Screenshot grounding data

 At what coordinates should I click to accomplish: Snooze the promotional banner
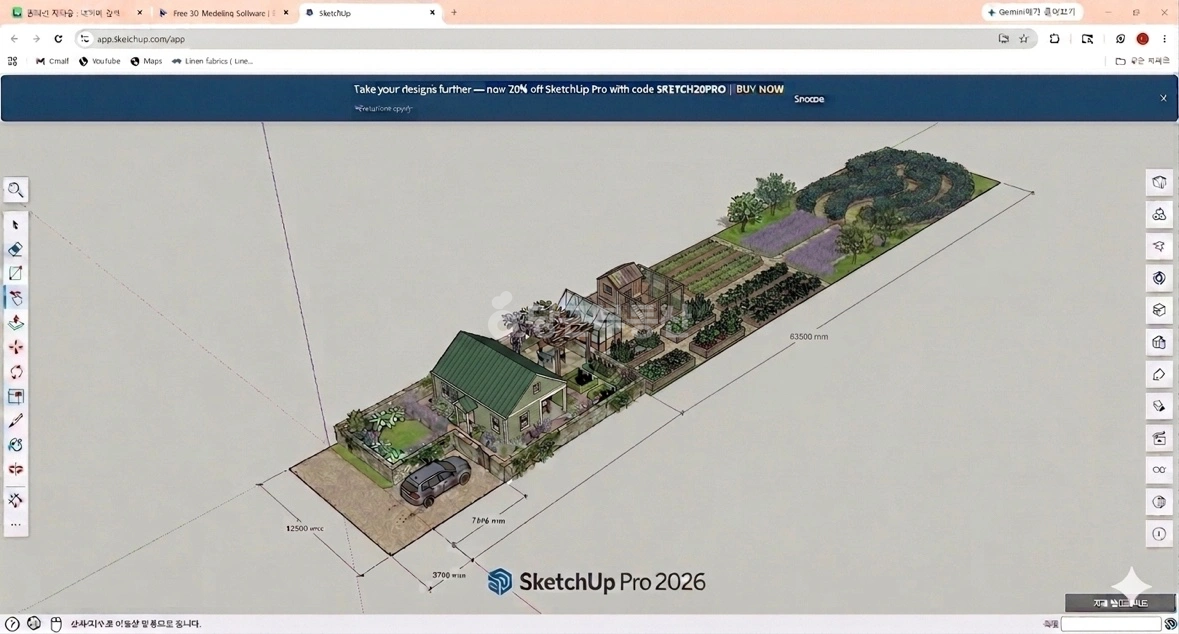809,99
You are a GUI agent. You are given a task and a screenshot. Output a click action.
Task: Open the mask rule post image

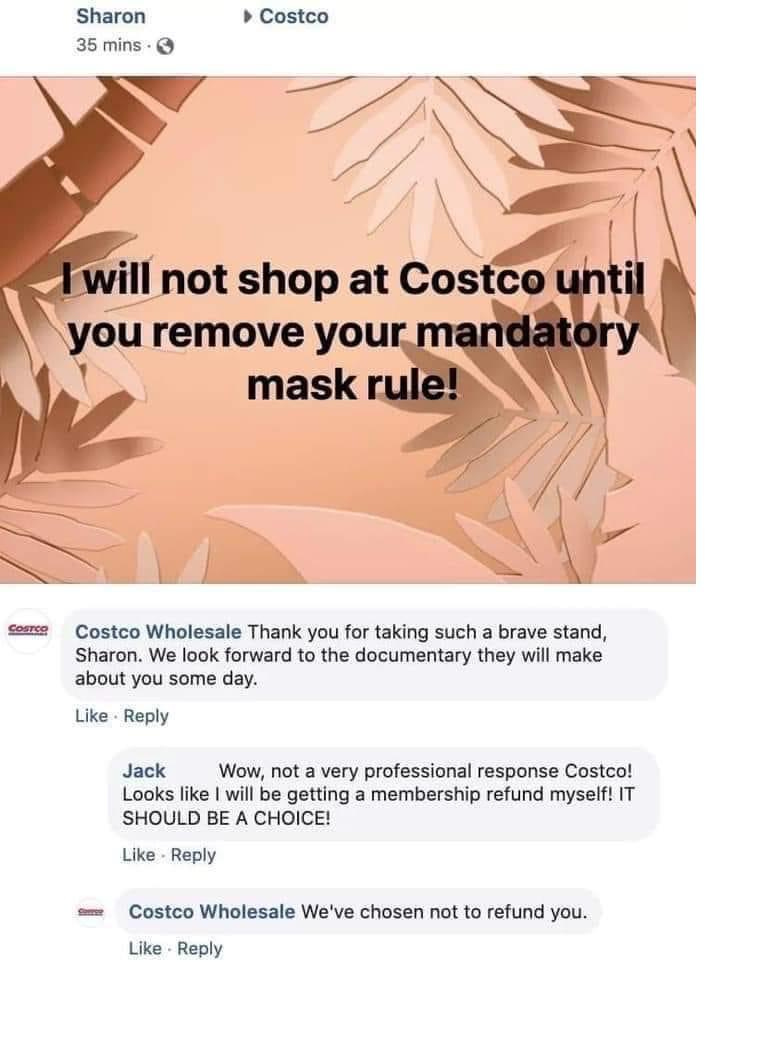coord(348,330)
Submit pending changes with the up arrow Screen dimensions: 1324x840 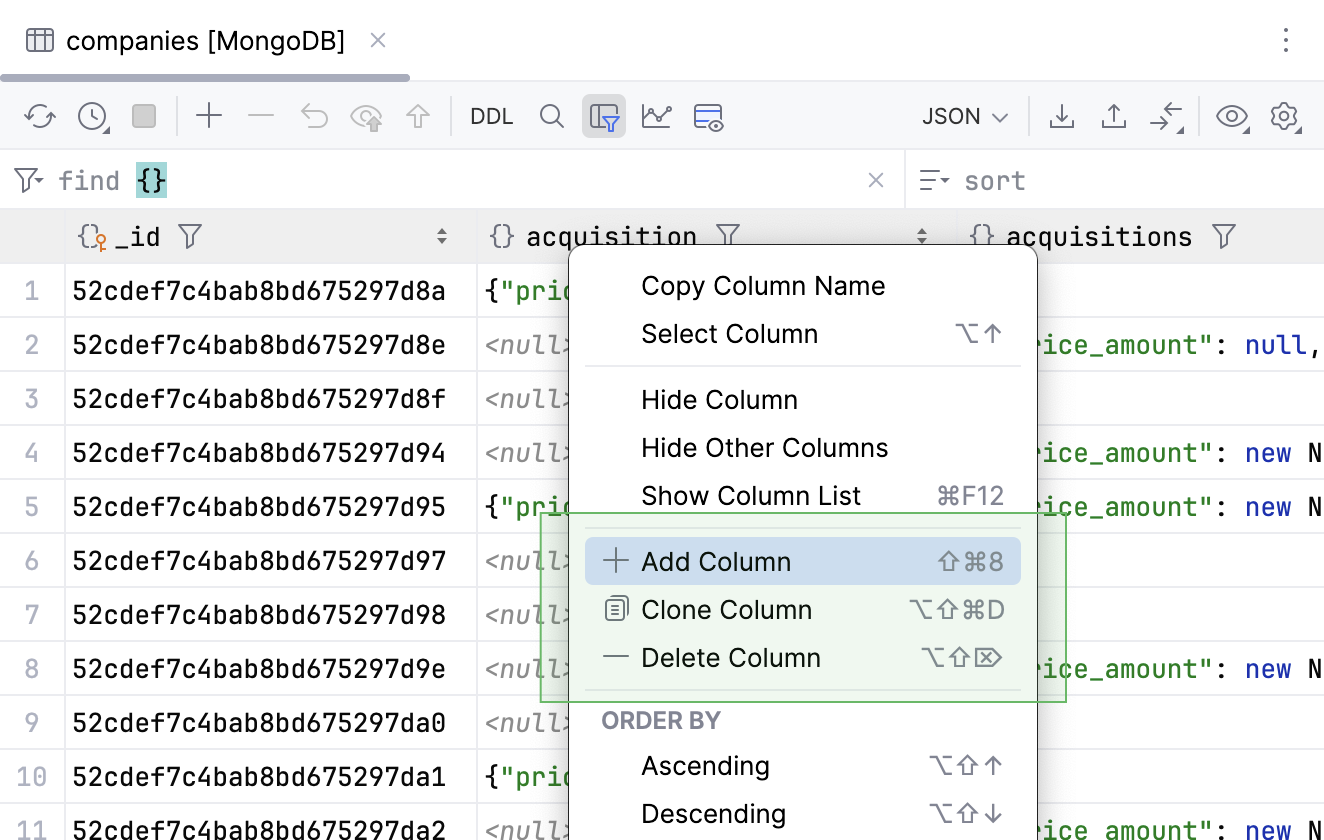tap(420, 116)
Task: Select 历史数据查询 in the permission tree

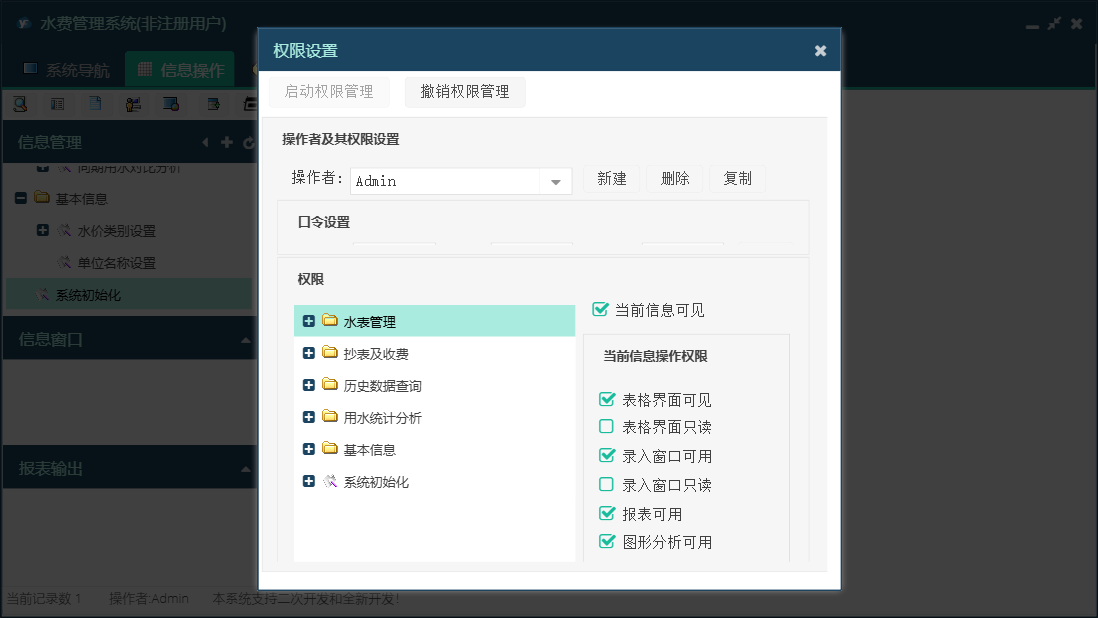Action: click(x=382, y=386)
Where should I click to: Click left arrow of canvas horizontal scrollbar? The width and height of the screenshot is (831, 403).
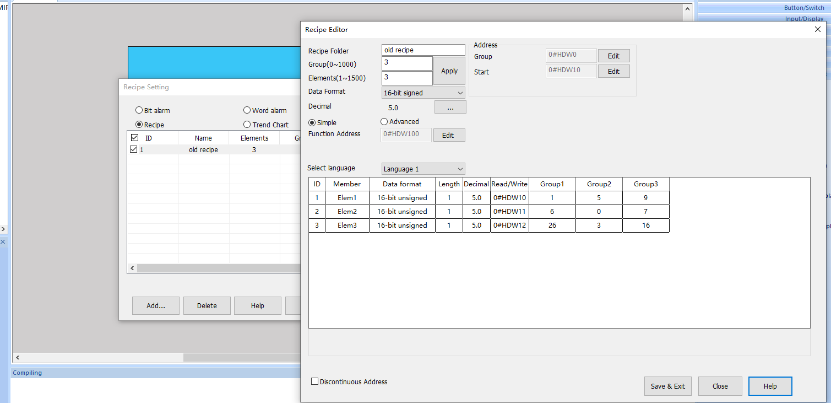(x=17, y=358)
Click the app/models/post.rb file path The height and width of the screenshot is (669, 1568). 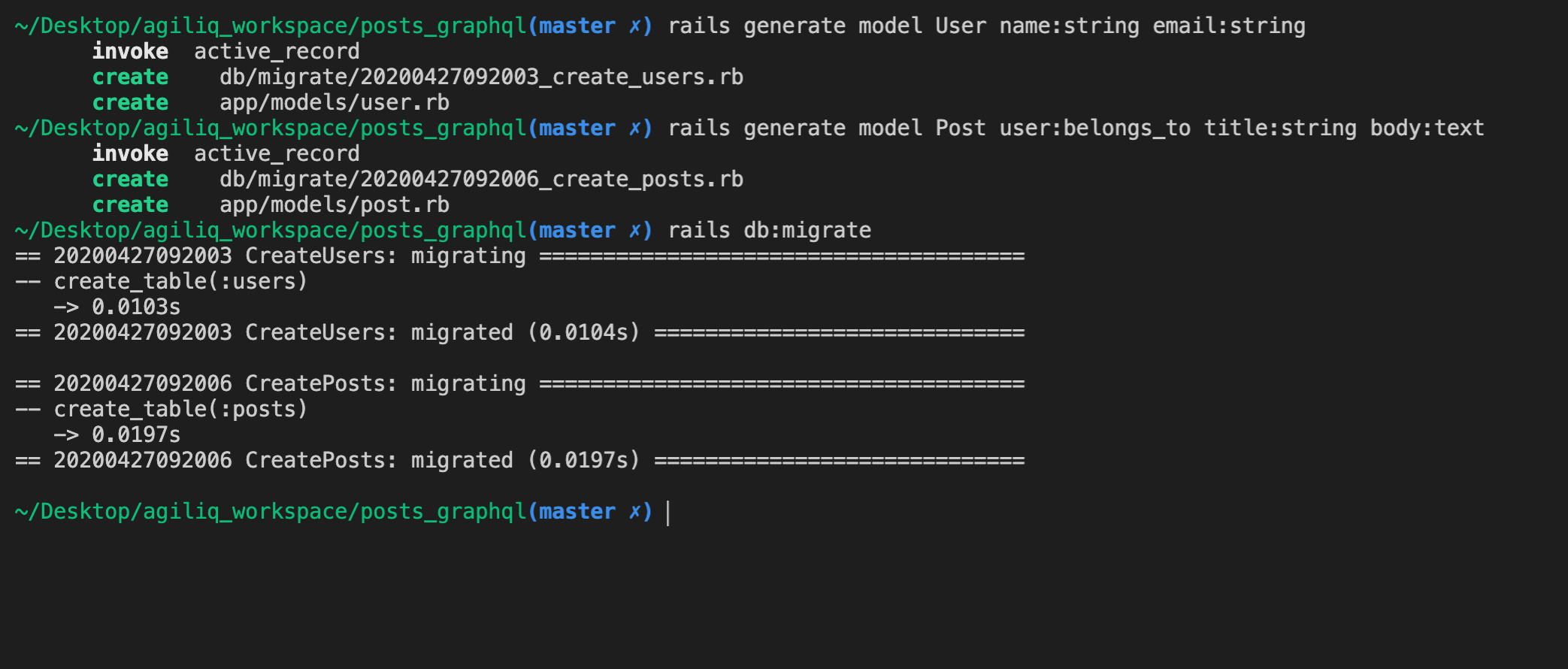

What you should do
A faithful copy is needed of the lines from the one containing "Where should I" through the last line of the data above, with pictures left out.

Task result
Where should I click to: Click left arrow of canvas horizontal scrollbar? The width and height of the screenshot is (831, 403).
(x=17, y=358)
Click the app/models/post.rb file path The height and width of the screenshot is (669, 1568). 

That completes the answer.